2015年6月19日金曜日

何故TPPに反対するべきか? 賃金主導型の成長のために

 ほとんどの経済が「賃金主導型」(wage-led type)となっていることは、今日、少なくとも専門家の間では、よく知られています。が、一般的には知られていないかもしれません。
 賃金主導型というのは、労働生産性の上昇に応じて賃金率を引き上げる方が経済発展にとって有利だという意味です。それはまた、労働生産性の上昇があっても賃金を抑制すると、経済的な沈滞や高失業を招くということを意味しています。
 このような意見は、いまや国民の「常識」ともなってしまった見解(思想、教義、信条)に反するかもしれません。というのは、高賃金(高負担)が企業の流出を招き、雇用と職の喪失を招いているという言説が流布されてきているからです。

 しかし、それは誤りです。ちょっと検討してみましょう。
 第一に、理論的に。賃金率の抑制(引き下げ)は、ただちに雇用の拡大を伴わない限り(そして実際には伴わない)、社会全体の賃金所得を抑制(縮小)します。それはもちろん、賃金からの消費支出を抑制(縮小)します。もっとも、利潤が拡大すれば、それを補うことができるではないかという反論があるかもしれません。しかし、利潤からの消費支出はかなり限られています(消費性向が低い、と言います)。これに対して貯蓄が増え、そのため投資も増えるという再反論があるかもしれません。しかし、これも成立しません。というのは、投資は消費需要が拡大しているときに、企業が招来も消費が拡大すると期待して、生産能力を拡大するために行うものです。また、消費が停滞しているときに投資を行うと過剰投資・過剰生産・固定の拡大を招き、企業業績が悪化する危険性が大きくなります。

 第二に、しかも、これは私の単なる想像ではありません。1990年代末から日本経済が経験してきた事柄そのものに他なりません。貨幣賃金の抑制、史上最大の企業利潤の実現、しかし消費の低迷、投資の低迷と技術の低迷、企業(ただし巨大企業のみ)の巨額の内部留保、しかし国内投資の低迷と海外への流出(高賃金ではなく、投資機会の不足による!)、等々。
 それに、もし高賃金が企業の流出の理由であり、高負担国には資本が流入しないという法則があるならば、例えばドイツに米国企業が進出することはないはず。しかし、ドイツは世界最大の直接投資受け入れ国です。
 何故でしょうか? それはドイツが高賃金・高負担・高率課税でも、企業が利潤をあげることができてきたからです。もちろん、企業は利潤から租税を支払うのを嫌うでしょう。もし仮に私が経営者でも、ある時はグローバル競争のため苦しいと泣き、ある時は高負担だと逃げますよと脅すでしょう。

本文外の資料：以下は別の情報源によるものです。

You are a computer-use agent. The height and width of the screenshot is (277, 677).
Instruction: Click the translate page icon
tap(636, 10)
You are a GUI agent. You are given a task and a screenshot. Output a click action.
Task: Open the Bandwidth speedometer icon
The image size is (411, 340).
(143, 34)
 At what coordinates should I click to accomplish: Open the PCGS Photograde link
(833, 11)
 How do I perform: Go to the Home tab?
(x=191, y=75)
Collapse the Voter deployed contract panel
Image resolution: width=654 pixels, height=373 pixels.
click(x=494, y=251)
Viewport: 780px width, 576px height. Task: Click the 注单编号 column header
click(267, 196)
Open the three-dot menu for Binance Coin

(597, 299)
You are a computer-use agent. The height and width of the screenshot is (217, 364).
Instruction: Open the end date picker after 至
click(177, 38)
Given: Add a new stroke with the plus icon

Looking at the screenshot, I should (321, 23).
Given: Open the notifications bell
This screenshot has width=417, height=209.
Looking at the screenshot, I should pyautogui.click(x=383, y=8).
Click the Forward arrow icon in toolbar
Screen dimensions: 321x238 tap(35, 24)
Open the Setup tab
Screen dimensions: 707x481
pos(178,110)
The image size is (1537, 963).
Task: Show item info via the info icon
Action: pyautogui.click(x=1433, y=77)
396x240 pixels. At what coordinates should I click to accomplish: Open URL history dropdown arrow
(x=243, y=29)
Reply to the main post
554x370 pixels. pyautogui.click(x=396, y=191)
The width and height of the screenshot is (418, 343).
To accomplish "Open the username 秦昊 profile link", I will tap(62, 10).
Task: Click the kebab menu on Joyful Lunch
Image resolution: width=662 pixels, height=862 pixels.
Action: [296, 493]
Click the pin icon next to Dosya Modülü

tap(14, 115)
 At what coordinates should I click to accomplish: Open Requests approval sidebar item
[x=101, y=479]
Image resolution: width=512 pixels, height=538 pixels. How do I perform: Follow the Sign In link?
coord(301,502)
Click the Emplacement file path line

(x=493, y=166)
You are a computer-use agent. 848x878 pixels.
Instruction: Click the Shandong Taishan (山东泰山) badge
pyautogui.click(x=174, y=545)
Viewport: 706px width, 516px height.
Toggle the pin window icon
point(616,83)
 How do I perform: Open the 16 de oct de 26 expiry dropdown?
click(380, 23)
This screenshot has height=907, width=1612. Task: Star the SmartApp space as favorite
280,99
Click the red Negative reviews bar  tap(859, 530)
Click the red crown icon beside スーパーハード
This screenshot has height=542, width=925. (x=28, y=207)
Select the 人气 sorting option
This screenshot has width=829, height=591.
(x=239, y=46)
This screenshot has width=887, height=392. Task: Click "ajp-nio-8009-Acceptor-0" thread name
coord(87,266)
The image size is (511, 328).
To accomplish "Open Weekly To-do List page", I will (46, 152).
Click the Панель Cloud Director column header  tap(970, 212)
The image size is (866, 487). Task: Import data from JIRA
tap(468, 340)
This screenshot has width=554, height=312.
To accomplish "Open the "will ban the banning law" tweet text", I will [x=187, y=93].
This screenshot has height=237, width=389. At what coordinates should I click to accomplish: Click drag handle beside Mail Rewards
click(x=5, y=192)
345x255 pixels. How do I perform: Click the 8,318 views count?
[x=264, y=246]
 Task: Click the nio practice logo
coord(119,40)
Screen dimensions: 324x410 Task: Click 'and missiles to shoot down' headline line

泣きと脅しを同時に行えばばれますが、別々に行うと受け入れてくれます。(ちょっと言葉は悪いのですが、養老氏の「馬鹿の壁」というものでしょうか。人は壁をつくってしまい、人の意見を聞かなくなってしまうことがあります。それをケインズは「思想」(idea)という言葉で説明しました。)

 このように、多くの賃金主導型ですが、もしかすると米国だけは、利潤主導型になっている可能性があります。その理由は、米国があまりに自由化・規制撤廃を実現しすぎて、利潤の変化に敏感になっているからだという可能性があります。
 もしそうだとすると、それは米国の99%にとっては不幸なことです。
 また他の国にとっては、それは米国のようになってはいけない(少なくとも99%にとっては)という教訓ともなります。

 TPPが人々の富と所得を増やすという言説にまどわされてはなりません。
 人々と言っても、せいぜい1%、または0.1%の人々にすぎないのですから。もしあなたが確実に 0.1%の上位所得者・資産家なら話しはまったく別ですが・・・。